◆ **Your tasks**:
(A) According to the article on Cayman Islands hotel projects, how many rooms are currently available across the islands?
(B) Copy the passage of the article on Cayman Islands hotel projects from "Citing seven new" to "the Cayman Islands.", word for word.

--- START Source text ---

Tourism development boom highlighted


Citing seven new multimillion-dollar hotel and tourism projects in the works, Tourism Minister Moses Kirkconnell told legislators “investor confidence” is returning to the Cayman Islands. 

Mr. Kirkconnell, in his budget address, indicated that developers, buoyed by record arrival figures, will pump significant money into new hotels over the next decade.  

Mr. Kirkconnell highlighted a coming construction boom in the tourism industry, which he said would help address a shortage of beds. 

He outlined a list of pending projects at various stages in the development process, including: 

The US$70 million transformation of Treasure Island Resort, expected to begin early next year 

The redevelopment of the Old Hyatt hotel, currently going through the planning process 

Dart’s Kimpton hotel on Seven Mile Beach, which is under construction 

A second Dart hotel, also planned for Seven Mile Beach as part of the Camana Bay expansion, scheduled to begin construction in 2018 

The Health City hotel, slated for construction to begin this year 

A proposed hotel for Beach Bay in Bodden Town, currently in the discussion phase. 

The proposed Ironwood golf resort in the eastern districts, still in the discussion phase. 

The minister also highlighted the rebranding of the Reef Resort as a Wyndham property, bringing a new global brand to the islands. 

“Investments on this scale are encouraging news and should be construed as a realistic indication of the level of confidence investors have in our jurisdiction,” he said. 

Outside of the Kimpton, the Treasure Island reconstruction, the Health City hotel and the old Hyatt development were highlighted as the most imminent of the planned developments. 

The minister again cautioned that the rise in tourist arrivals would start to plateau over the next two years, until new hotels and condos could be built. He forecast growth of 3 percent to 4 percent in 2015. 

“While this is not the double-digit increase we have aimed for and achieved in previous years, it is still a respectable target, and there is a very good reason for it. We have reached the saturation point and are experiencing the first signs of limitations in capacity,” he added. 

He said new properties would significantly contribute to adding to the 5,200 rooms currently available across the islands. 

“They will also add a healthy mix of three-, four- and five-star brands to attract a wider cross-section of visitors. But it will take two years for these to start coming on stream and before we begin to see any significant measurable benefits.” 

In the interim, the minister said focus is on improving marketing in secondary destinations, opening up access from the West Coast of the U.S. and improving slow season numbers through weddings and sports events. 


Mr. Kirkconnell

Support local journalism. Subscribe to the all-access pass for the Cayman Compass.

Subscribe now


  1. This is sad to hear very sad to hear. The Ironwood Golf resort is been brought back to the discussion table. I thought in their last briefing they had chose Arch and Godfrey to start their "Town Centre." That they also were taking the tires in the landfill for their development? What happened? So is the road not going through?
    It seems that only western Gramd Cayman is seeing tourism related projects. What about the cruise ship piers? Any word on when that will finally finish their EIA? What about the Airport?

  2. Stayover tourism is where the real money is – not cruise boat people clogging up the streets of George Town in their bikinis, who spend $20 on a Stingray City tour.

--- END Source text ---
--- START Raw data ---

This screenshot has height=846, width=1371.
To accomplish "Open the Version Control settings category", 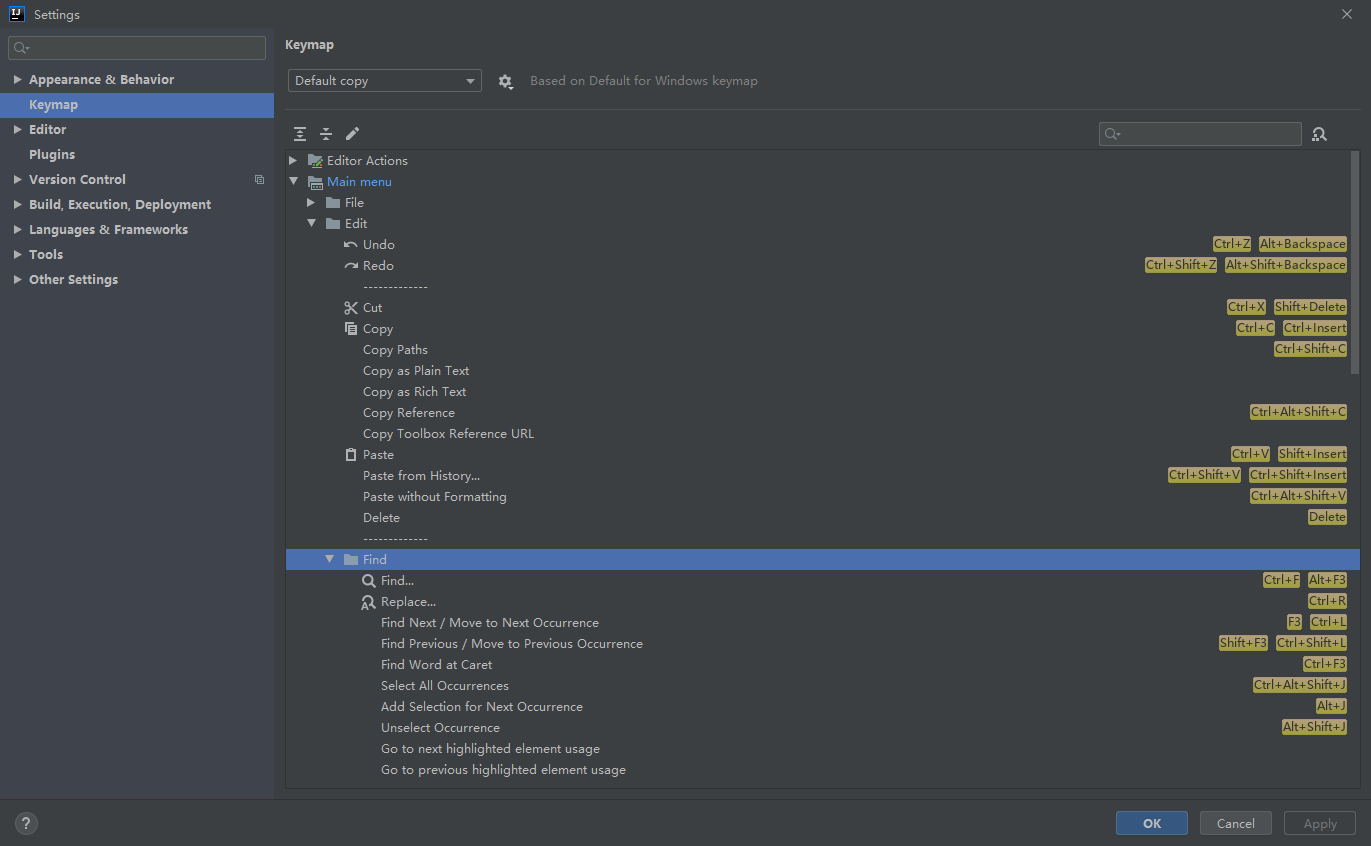I will pyautogui.click(x=77, y=180).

--- END Raw data ---

◆ **Answers to each task**:
(A) 5,200 rooms.

(B)
Citing seven new multimillion-dollar hotel and tourism projects in the works, Tourism Minister Moses Kirkconnell told legislators “investor confidence” is returning to the Cayman Islands.